What the task requires ▸
Only the lines from the one with "Image resolution: width=788" through the final line below belong in the answer, copied exactly and without pictures.

Saved data entries:
--- START ---
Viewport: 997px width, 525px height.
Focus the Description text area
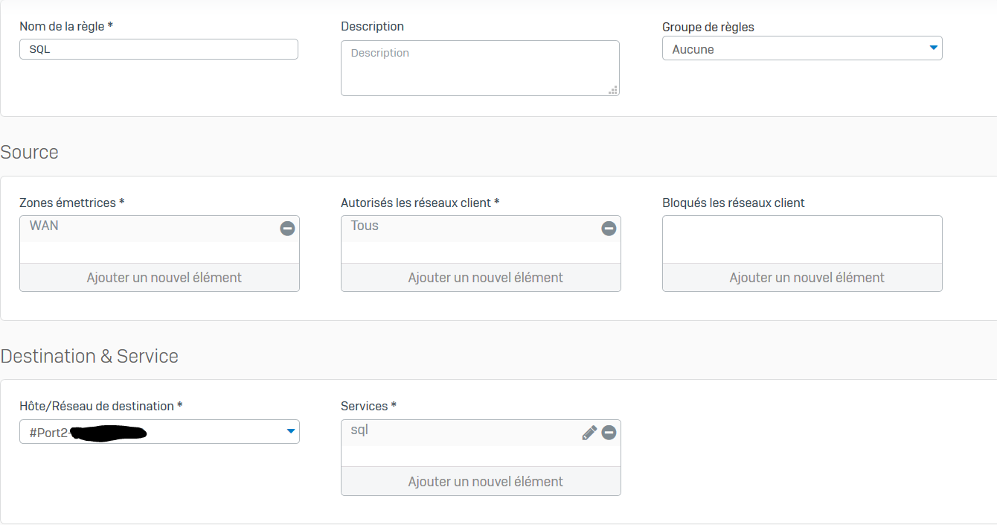[x=479, y=68]
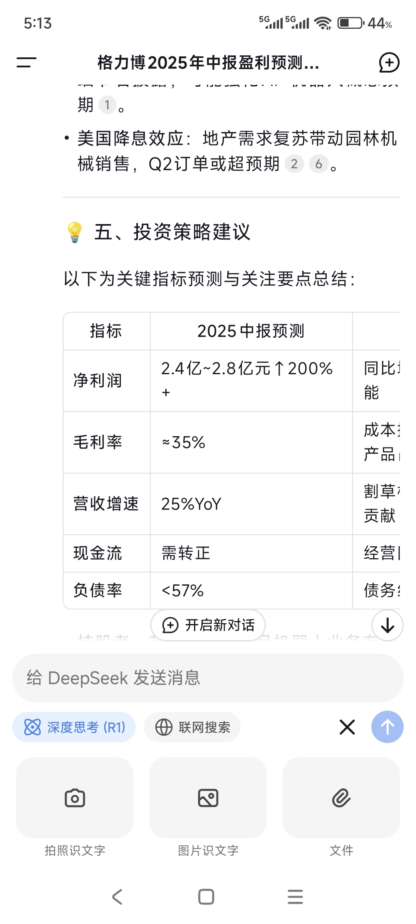
Task: Tap the Android back navigation button
Action: click(x=117, y=897)
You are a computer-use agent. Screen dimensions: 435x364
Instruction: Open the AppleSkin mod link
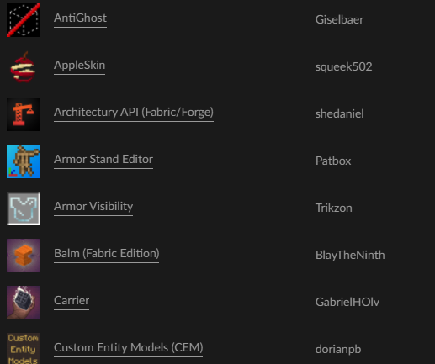click(x=80, y=66)
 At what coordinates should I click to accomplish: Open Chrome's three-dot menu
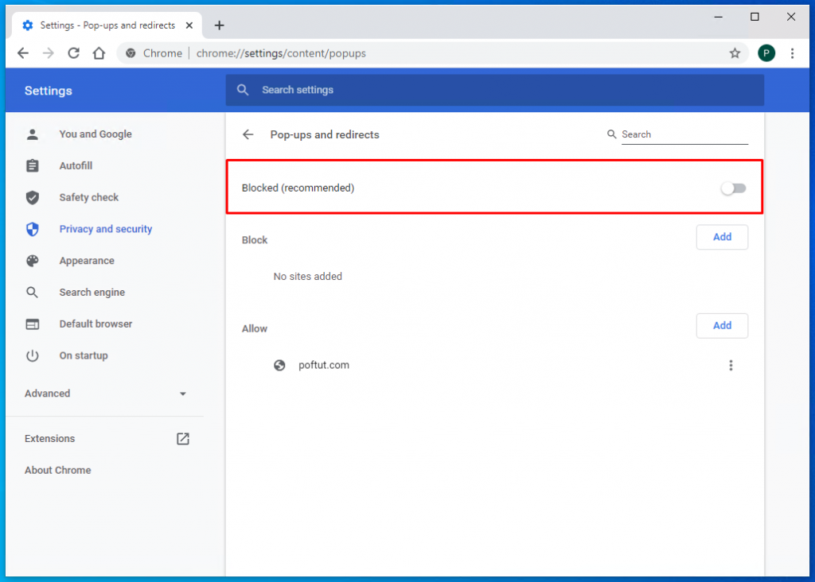click(792, 53)
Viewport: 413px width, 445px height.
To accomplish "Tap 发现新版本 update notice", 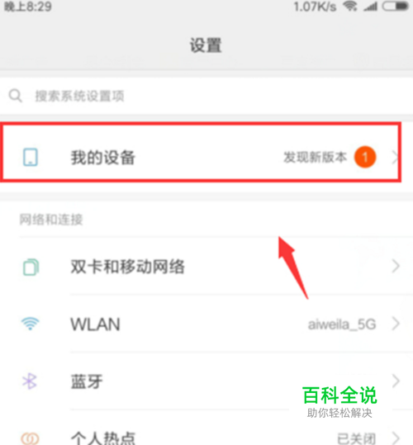I will (x=315, y=157).
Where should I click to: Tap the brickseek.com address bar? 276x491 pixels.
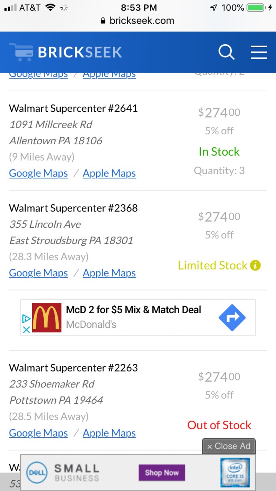click(138, 21)
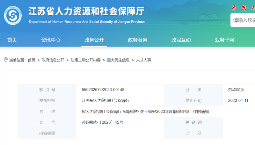Focus the search box 请输入您要
The height and width of the screenshot is (145, 255).
coord(243,20)
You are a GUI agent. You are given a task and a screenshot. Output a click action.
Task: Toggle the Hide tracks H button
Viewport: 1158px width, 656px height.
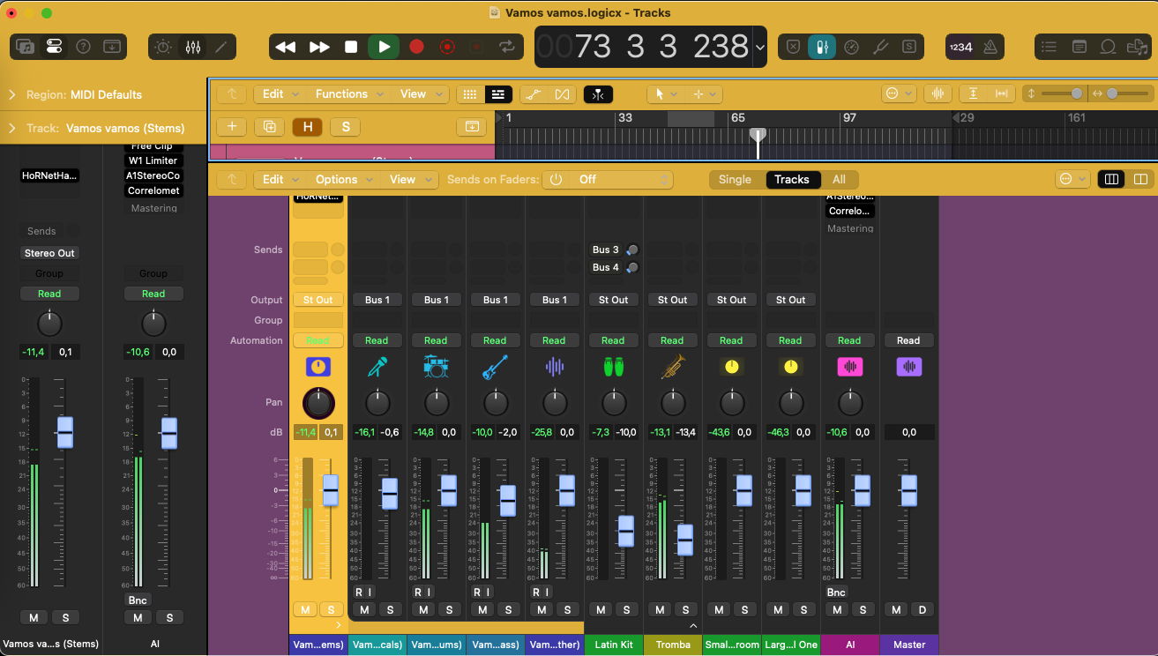coord(307,127)
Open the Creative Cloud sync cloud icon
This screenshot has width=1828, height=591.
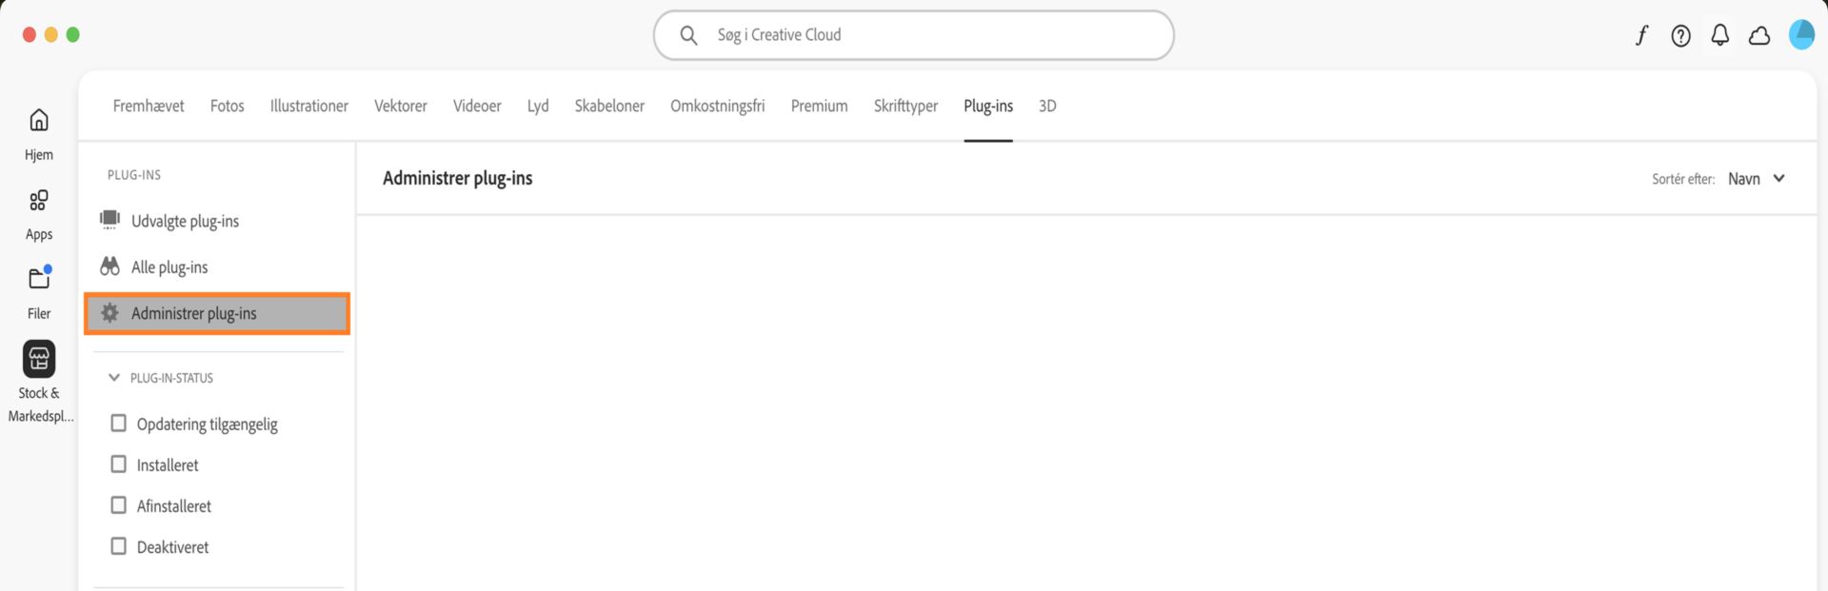point(1760,34)
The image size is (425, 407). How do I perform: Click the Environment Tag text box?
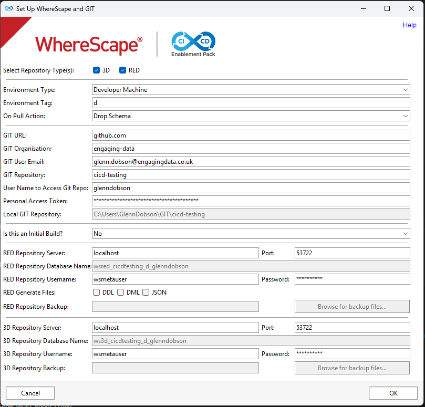coord(251,103)
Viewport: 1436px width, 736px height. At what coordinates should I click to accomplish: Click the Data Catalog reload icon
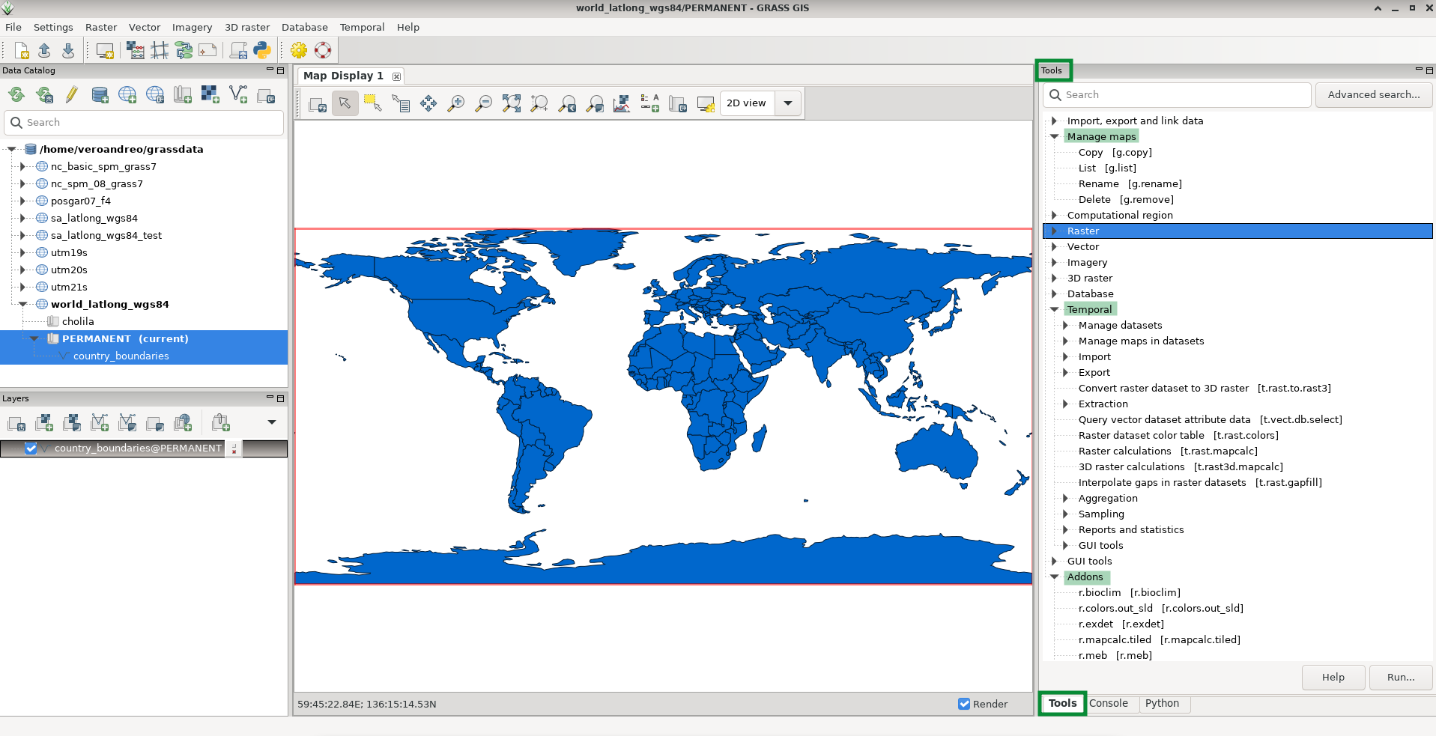click(16, 94)
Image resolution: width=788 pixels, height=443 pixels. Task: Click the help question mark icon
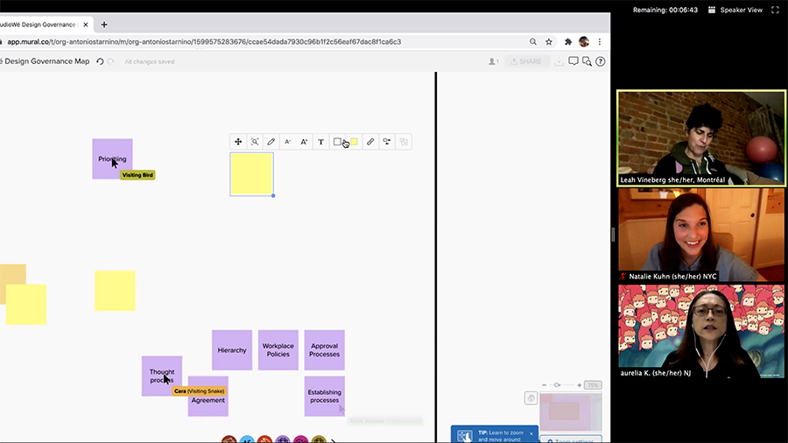(601, 61)
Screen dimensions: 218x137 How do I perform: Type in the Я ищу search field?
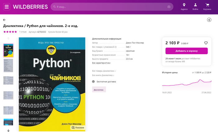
--- END ---
Problem solution ▸
Image resolution: width=788 pixels, height=443 pixels. Task: Click the help question mark icon
(601, 61)
Screen dimensions: 218x137 How do I perform: Type in the Я ищу search field?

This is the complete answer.